Par Laurent Schteiner, le 11 mai 2022, mis à jour le 27 mai 2022 — franck harscouet, je m'appelle adele boom, phenix festival, Studio Hebertot — 3 minutes de lecture

Franck Harscouët est l’auteur du spectacle Je m’appelle Adèle Bloom qui sera à l’affiche du Studio Hébertot du 16 au 18 juin à 21h. Franck Harscouët nous livre les dessous de sa mise en scène.

Quelle est la genèse de votre projet ?
Il s’agit d’une création dont le moteur était l’envie de parler de la psychiatrie qui reste très méconnue. C’est un domaine qui est resté très en retrait alors que tous les autres domaines de la santé, par exemple la biologie, ont fait d’énormes progrès. Ce que je trouvais intéressant était de mettre en valeur ce domaine délaissé depuis tant d’années, et qui aujourd’hui, est encore à la peine.  Je voulais traduire le décalage entre un traitement quasi moyenâgeux dans le traitement de la folie à une époque qui ne l’est pas du tout (les années 40). Je voulais y conjuguer également le destin d’une jeune femme, créatrice. J’avais envie d’en faire un objet très romantique.

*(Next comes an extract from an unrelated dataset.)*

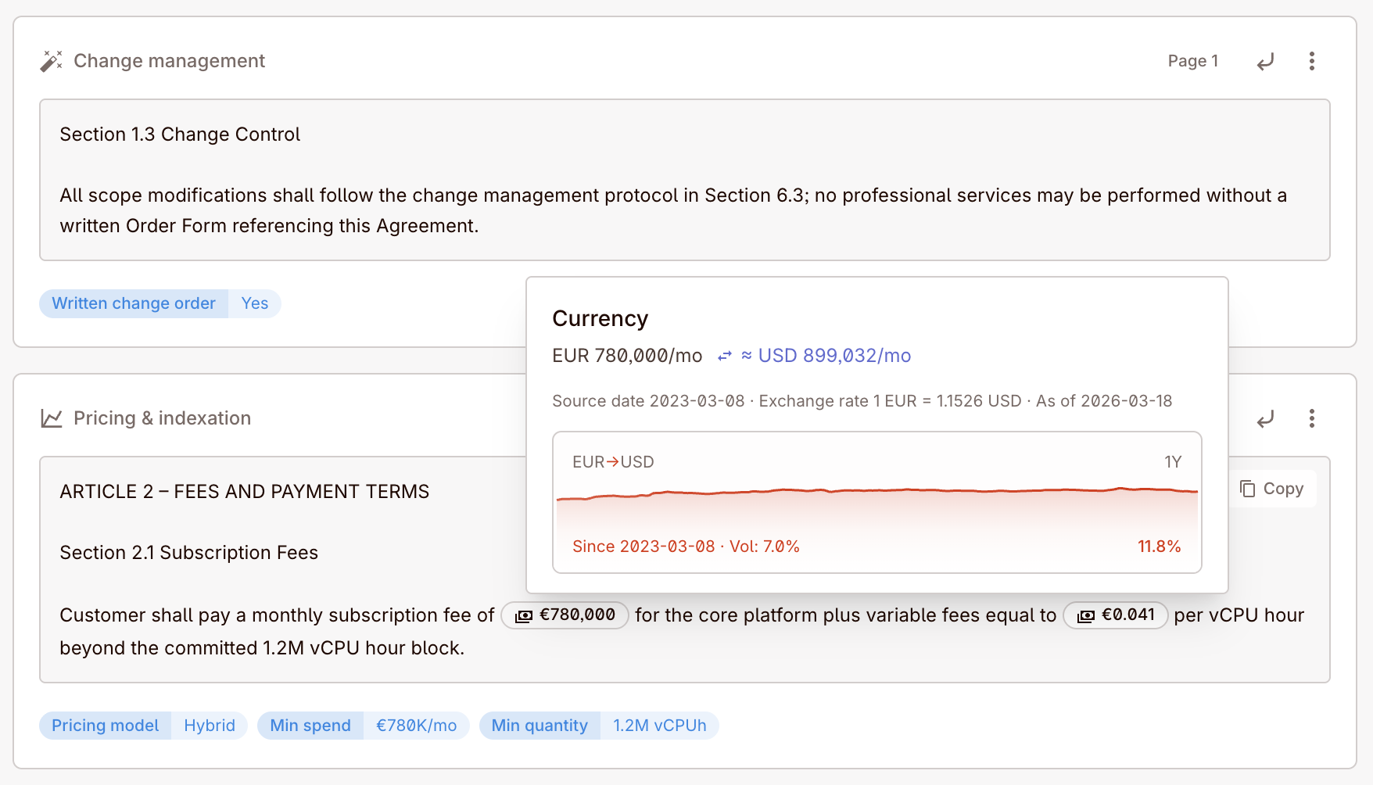
Task: Open the three-dot menu on Pricing & indexation card
Action: click(1312, 419)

Comment vous est apparue la mise en scène ?
J’avais envie d’en faire un objet cinématographique. Je suis photographe par ailleurs. J’ai un abord très cinéphilique des choses que ce soit dans l’écriture, dans la mise en scène ou encore dans la photo. Ma mise en scène était de faire tout sauf du classique. Il me fallait retrouver des images qui relève souvent de l’apanage cinématographique dans la façon d’enchainer ou dans la façon d’éclairer un plateau de manière très ciselée et très imaginée. J’avais envie d’un jeu très vif  au plus proche d’une direction d’acteurs sur un plateau de cinéma que sur scène. Le jeu se devait également être très naturaliste et très expressionniste. Il était important pour moi de dépasser  le pur réalisme traditionnellement attaché aux histoires.

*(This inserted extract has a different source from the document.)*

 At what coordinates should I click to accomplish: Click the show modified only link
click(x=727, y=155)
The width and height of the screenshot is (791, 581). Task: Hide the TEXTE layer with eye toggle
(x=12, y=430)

Quelles ont été les contraintes de mise en scène ?
Donner beaucoup de vie à des scènes qui s’enchainent de façon très classique dans l’écriture.

Comment le choix de la distribution s’est imposé à vous ?
J’ai écrit cette pièce pour Armelle Deutsch. Par rapport à ce que je savais d’elle. Et comment j’avais surtout envie de la voir. Elle dispose d’un potentiel très fort. Pour les autres rôles, je me suis reposé sur des gens que je connais depuis très longtemps.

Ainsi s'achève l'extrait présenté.